::: Quoted passage

Their findings in rats — and research suggests that humans have the same system in their brains — represented a "paradigm shift" in the knowledge of how cells work together to perform cognitive functions, the Nobel Assembly said, adding that knowing about the brain's positioning system may "help us understand the mechanism underpinning the devastating spatial memory loss" that affects people with Alzheimer's disease.
"This year's Nobel Laureates have discovered a positioning system, an 'inner GPS' in the brain, that makes it possible to orient ourselves in space," the assembly said.
O'Keefe, 75, of University College London, discovered the first component of this system in 1971 when he found that a certain type of nerve cell was always activated when a rat was at a certain place in a room. He demonstrated that these "place cells" were building up a map of the environment, not just registering visual input.
Thirty-four years later, in 2005, May-Britt Moser and Edvard Moser, a married couple at the Norwegian University of Science and Technology in Trondheim, identified another type of nerve cell — the "grid cell" — that generates a co-ordinate system for precise positioning and path-finding, the assembly said.
"This is crazy," an excited May-Britt Moser, 51, told The Associated Press by telephone from Trondheim.

::::::

Directions — Continue the article on the discovery of the brain's inner positioning system from the point where it ends. The data below come from a separate source and have no connection to the article above.

::: Source data

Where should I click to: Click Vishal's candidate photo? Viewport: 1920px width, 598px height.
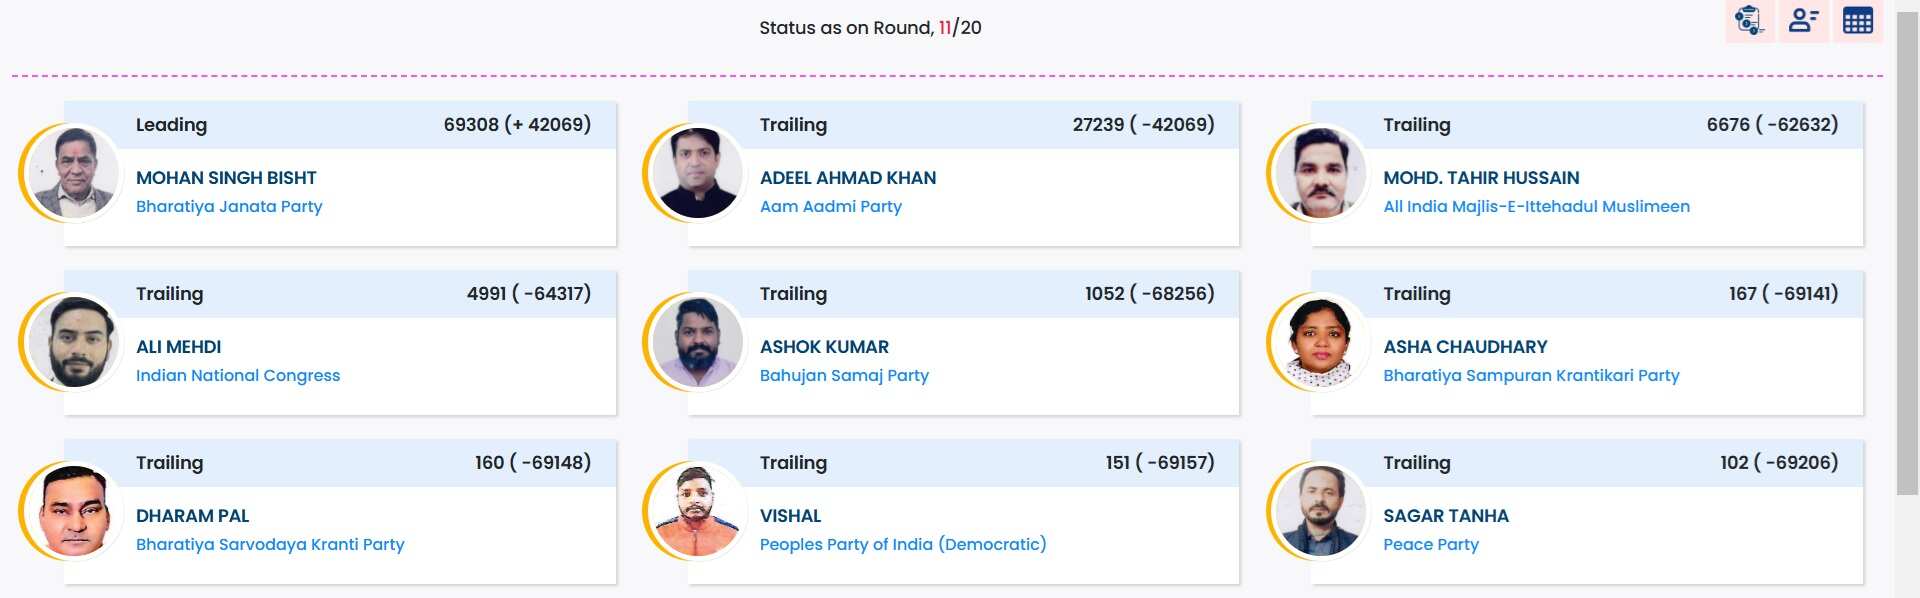click(x=697, y=511)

::::::

Answer to this exercise —
She said her 52-year-old husband didn't immediately find out about the prize because he was flying Monday morning to the Max Planck Institute in Munich, Germany, to demonstrate their research.
"This is such a great honour for all of us and all the people who have worked with us and supported us," she said, adding they had been together for 30 years. "We are going to continue and hopefully do even more groundbreaking work in the future."
Hege Tunstad, a spokeswoman at the university in Trondheim, said May-Britt Moser "needed a minute to cry and speak with her team" when she first heard the news.
Edvard Moser told the Norwegian news agency NTB that he discovered he was a Nobel Prize winner when he landed in Munich, turned on his cellphone and saw a flood of emails, text messages and missed calls.
"I didn't know anything. When I got off the plane there was a representative there with a bouquet of flowers who said 'congratulations on the prize,'" he was quoted as saying.
The Nobel discoveries have also opened new avenues for understanding cognitive functions such as memory, thinking and planning, the assembly said.
"Thanks to our grid and place cells, we don't have to walk around with a map to find our way each time we visit a city because we have that map in our head," said Juleen Zierath, chair of the medicine prize committee. "I think without these cells we would have a really hard time to survive."
All three Nobel laureates won Columbia University's Louisa Gross Horwitz Prize last year for their discoveries.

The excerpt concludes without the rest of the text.